Data for this exercise —
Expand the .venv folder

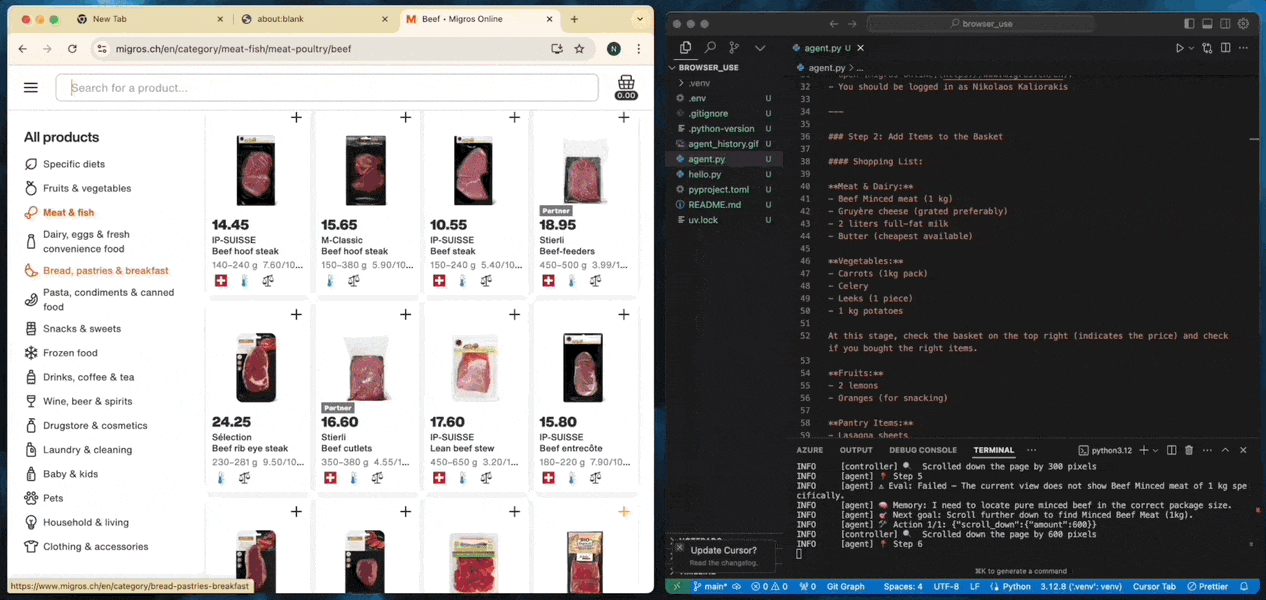point(698,83)
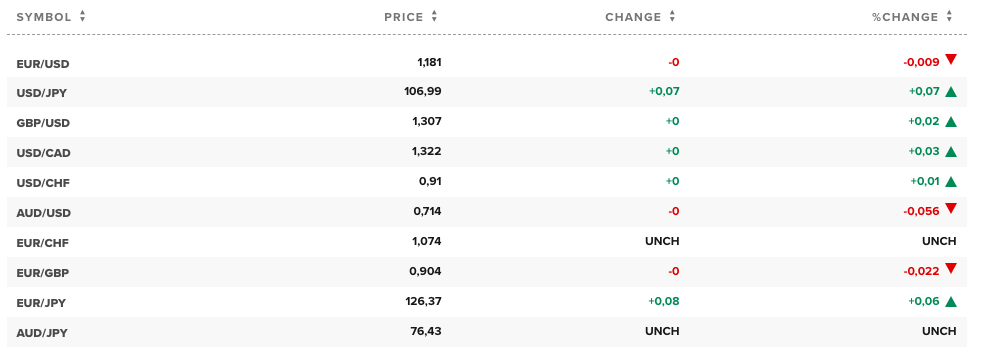This screenshot has width=985, height=361.
Task: Click the %CHANGE column header label
Action: tap(905, 17)
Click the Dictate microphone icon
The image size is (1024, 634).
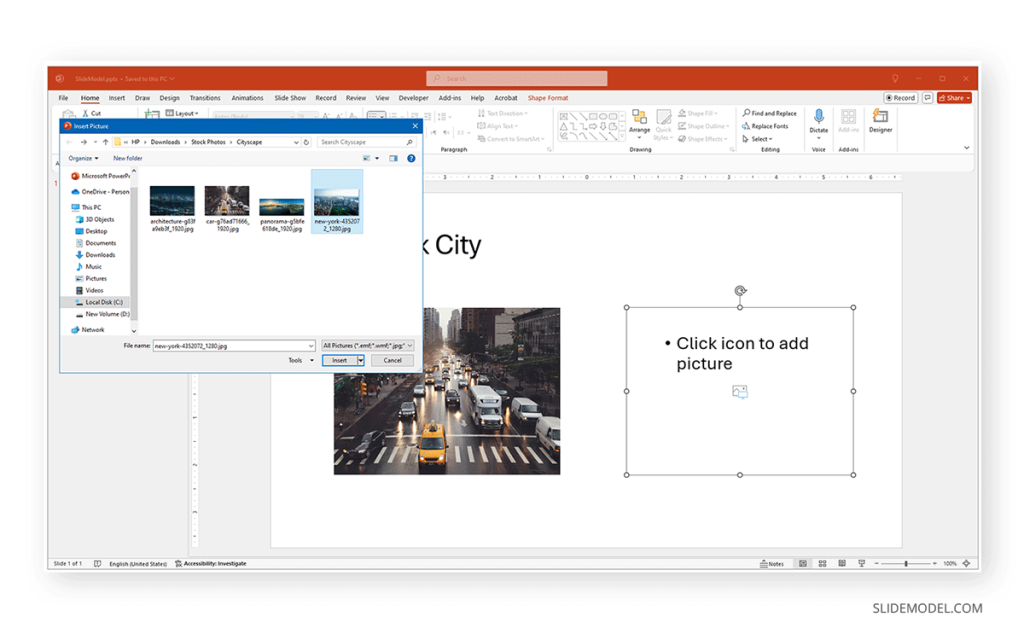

Task item —
Apart from the pictures, repeat every entry exactly.

Result of the exercise —
Expand the .venv folder

point(698,83)
This screenshot has width=985, height=361.
Task: Click the %CHANGE column header label
Action: tap(905, 17)
Click the Dictate microphone icon
The image size is (1024, 634).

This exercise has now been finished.